▶ **Problem statement**
Pick out every line in the rows below that contains the string "height", and copy each one in full.

▶ **Data rows**
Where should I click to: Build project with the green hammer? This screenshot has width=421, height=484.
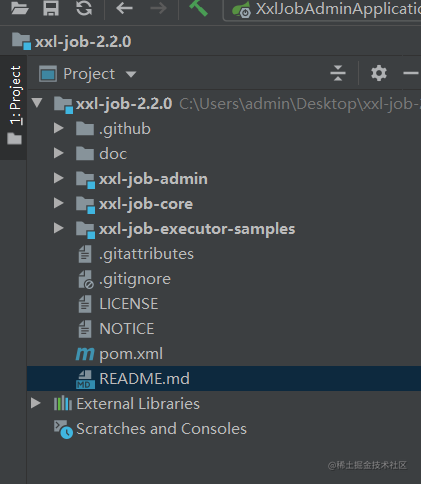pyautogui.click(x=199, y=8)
---
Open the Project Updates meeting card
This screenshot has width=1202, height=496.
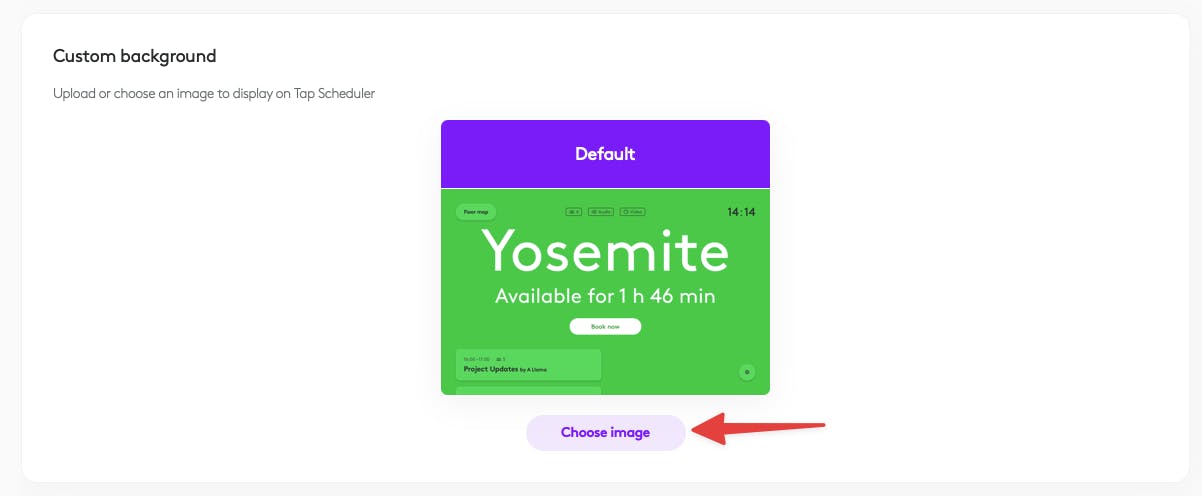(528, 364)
--
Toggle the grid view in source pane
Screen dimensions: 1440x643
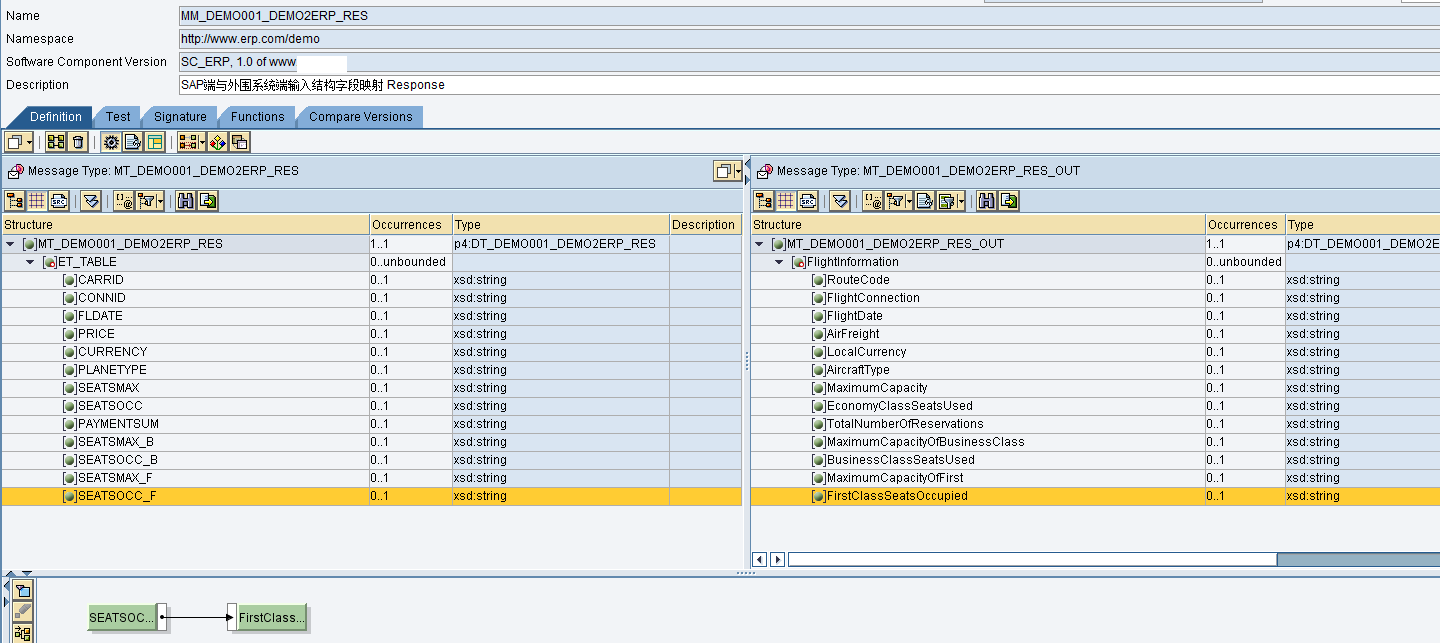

▶ **Task answer**
Where should I click to: Build project with the green hammer? This screenshot has width=421, height=484.
This screenshot has width=1202, height=496.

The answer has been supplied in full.